West central Michigan vegetable update – June 6, 2018

Asparagus harvest has slowed with cool weather, but is ongoing. Pest and disease activity is continuing.

Pines near field
Asparagus beetle problem fields are often bordered by pine trees. Beetles have been overwintering in crevices in tree bark. Good overwintering sites can harbor a large population ready to emerge in spring and move into asparagus. Beetles do not reproduce in pine trees (they only lay eggs in asparagus), and reproduction with commercially harvested fields is also minimal because spears with eggs are being continually removed before larvae can hatch and become adults. Photo by Ben Werling, MSU Extension.

Asparagus harvest slowed with recent cool temperatures. Tip quality has improved with recent cooler weather and the rains, and farms I visited yesterday, June 5, hoped to continue harvesting another two to three weeks. At the research farm, it was noted that tip quality has not recovered as well as would be expected after the recent cooler, wet weather, though diameter and yield seem typical for this time of year.

Purple spot lesions were visible on the main stems of a young field I visited yesterday. Rainy and cool weather are ideal for discharge of spores from overwintering structures onto main stems. These primary infection sites can produce spores that lead to “secondary” spread of the disease on the leaves of plants, which can cause problems later in the season. Protection of young plantings with chlorothalonil-based fungicides can help prevent secondary spread of spores from stem lesions to newly emerging leaves. Mancozeb-based products can provide protection, but are not as effective as chlorothalonil for purple spot.

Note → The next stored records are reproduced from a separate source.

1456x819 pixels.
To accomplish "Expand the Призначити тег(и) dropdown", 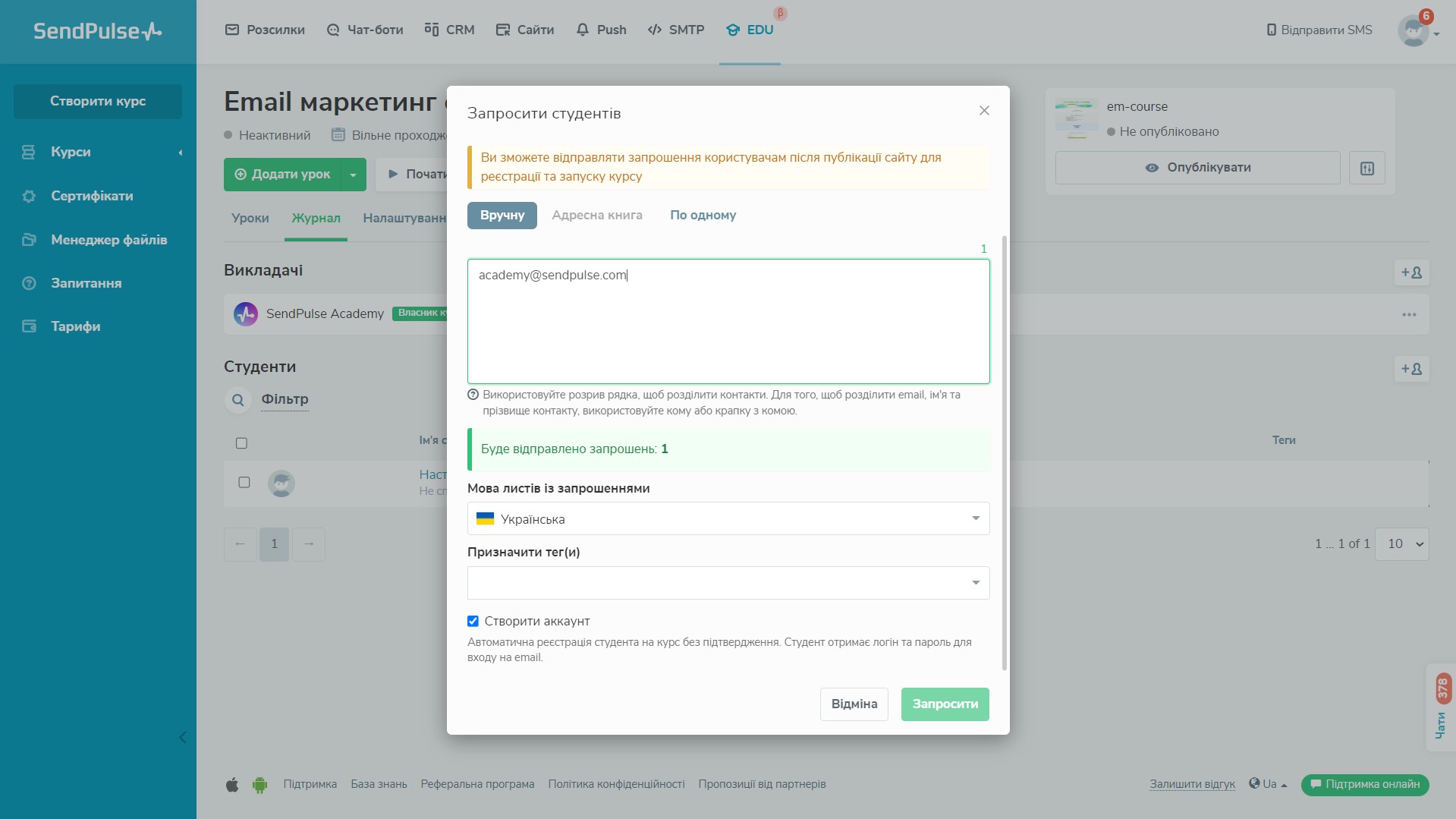I will pos(728,583).
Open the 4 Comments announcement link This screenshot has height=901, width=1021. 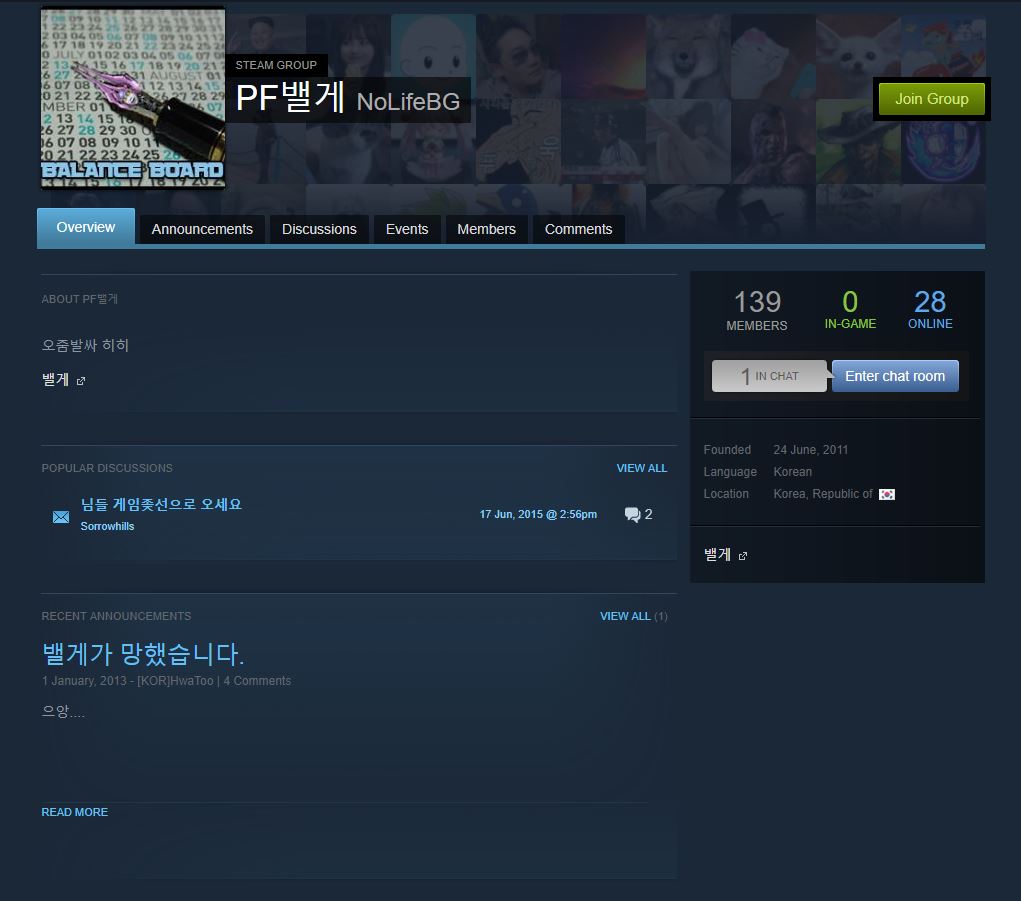click(257, 681)
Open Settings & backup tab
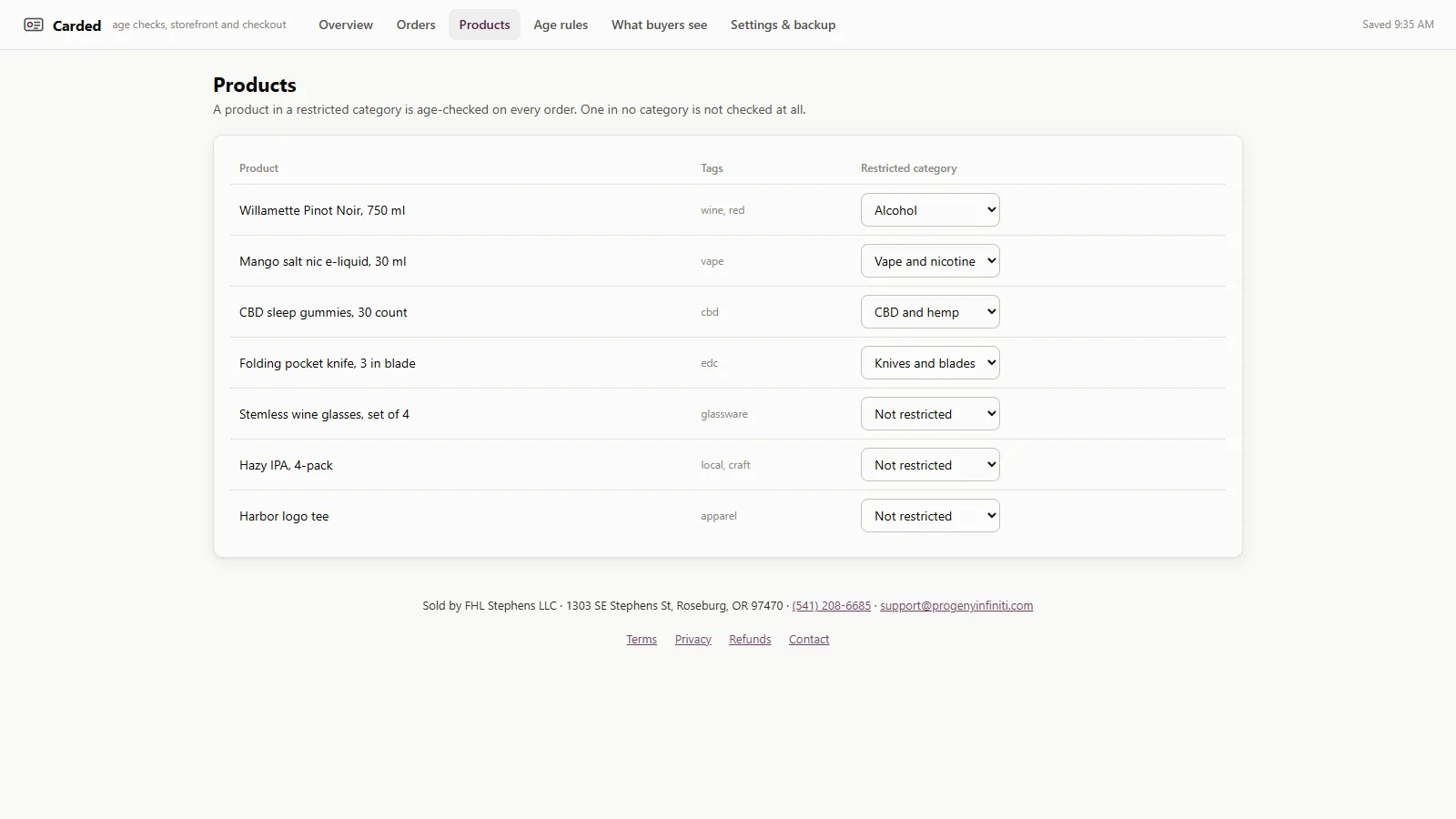Screen dimensions: 1456x819 pos(783,25)
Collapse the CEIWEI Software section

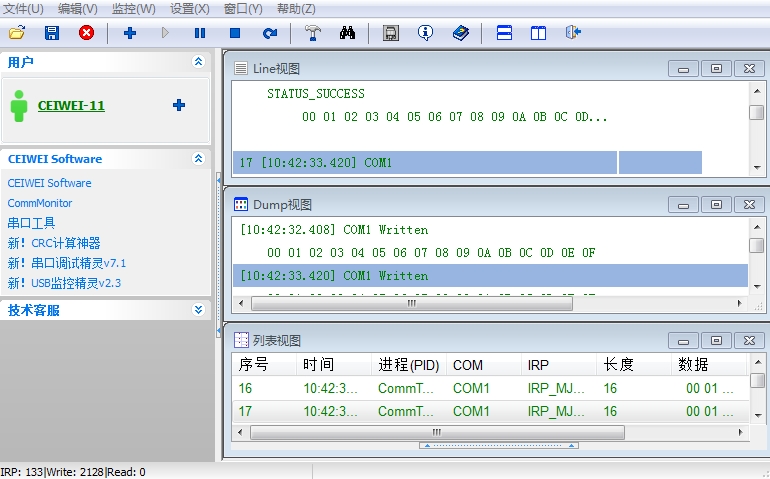click(x=198, y=159)
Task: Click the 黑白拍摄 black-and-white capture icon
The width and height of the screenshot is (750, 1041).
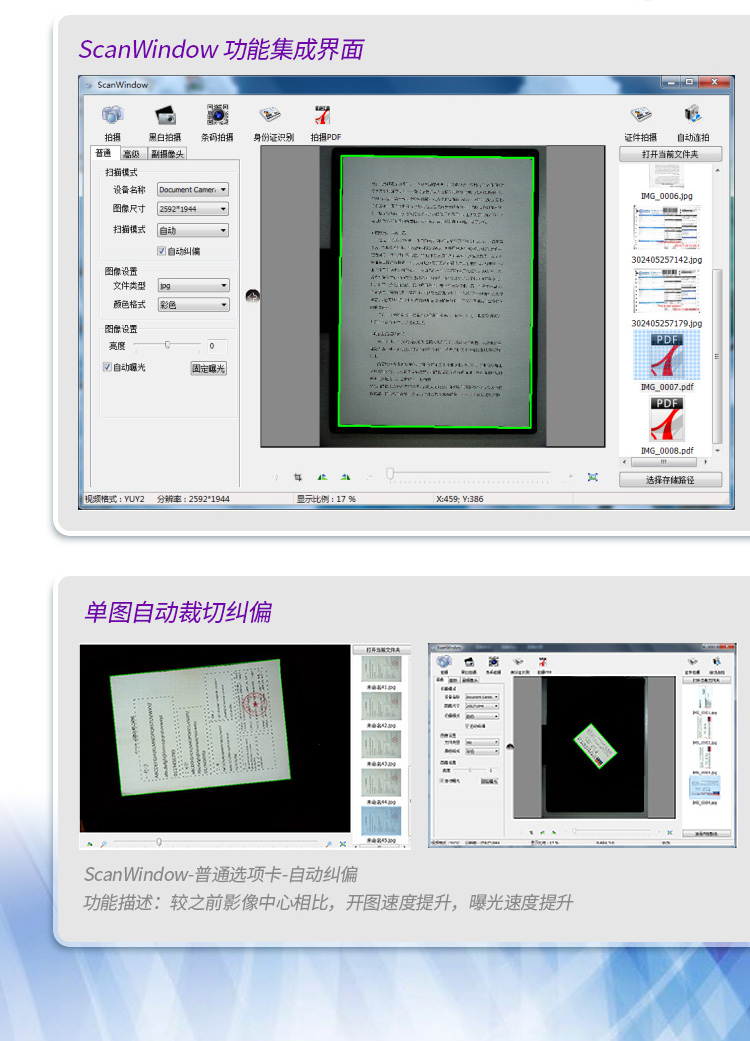Action: pyautogui.click(x=165, y=116)
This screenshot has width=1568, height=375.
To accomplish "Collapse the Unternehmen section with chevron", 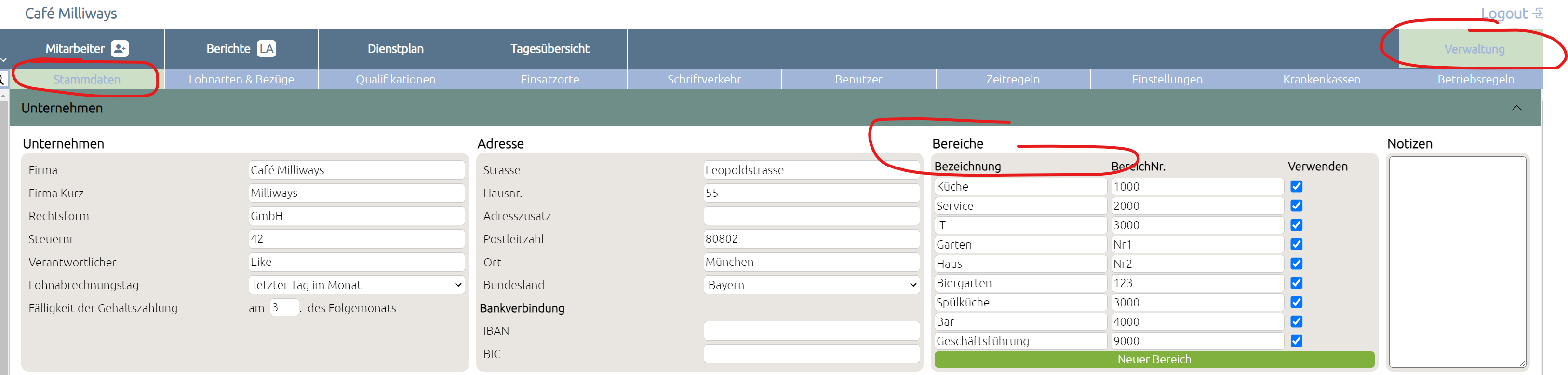I will (1516, 108).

As lay-by season approaches, for your burndown consider that a survey last fall found no evidence of glyphosate or 2,4-D resistance in surveyed pigweed populations. Aim is also available as a burndown this year. It is a contact herbicide that acts similar to paraquat. With paraquat and other contact killers, consider that an immediate kill of tissue may reduce translocation of glyphosate into the plant, which would be most problematic with perennial weeds.

I have had interesting conversations with growers and consultants about common asparagus beetle over the last few weeks. Overall, carbaryl still appears to be providing control in most situations, though there have undoubtedly been fields where repeated applications have not provided complete control. These especially rough situations were in areas known to be hotspots. Over the past weeks, where problems have occurred growers have dealt with them by upping their carbaryl rate to full rate, spraying whole fields and not just edges, and trying Assail.

Another take-home from this year is the potential importance of timing. Beetle activity greatly decreases in cool weather, so applications made during cold spells may have less efficacy than those made on warm days. Overall, it appears that beetle pressure was simply high this year and problems were especially bad in fields that are typically hotspots, which are often bordered by pine trees (see photo).

For carrots, I captured aster leafhoppers in one field with a still-live cover crop, but did not catch any in another field this week.

For celery, 0 percent of leafhoppers tested positive for aster yellows for samples taken this past Monday, June 4, in Van Buren and Allegan counties. There was one sample from Allegan County taken May 31 with an infectivity of 6 percent. At this infectivity, the threshold for treatment is six leafhoppers per 100 sweeps.

For cole crops, diamondback moth and imported cabbageworm have been present in brassicas. Flea beetles are an annual problem in small-scale organic production. Floating row covers can be effective at excluding beetles, as long as the ground did not have brassicas last year. In the latter case, beetles may emerge under the row cover.

Entrust (active ingredient is spinosad) and Pyganic (acitive ingredient is pyrethrins) can be used for chemical control. For Pyganic, the pH of spray water should be between 5.5 and 7. More alkaline water can compromise efficacy. There are organic buffering agents that are very affordable. Add where needed as there is no sense wasting expensive organic insecticides!

For cucurbits, planting of butternut for processing has occurred and Jack O’ Lantern planting was ongoing at some Oceana County farms. The cucurbit downy mildew spore trap network is up and running. To date, spores have been captured in Muskegon and Saginaw counties, but not in numbers that are very concerning.

For peppers, my colleague noted that in southwest Michigan growers have observed that peppers planted in the heat prior to Memorial Day have not established well. Experience suggests stress during transplanting causes underperformance in peppers that no amount of “babying” can compensate for.

For potatoes, Colorado potato beetle adults have continued to be active. Planting of chip potatoes to our east in Montcalm County is continuing and behind normal pace.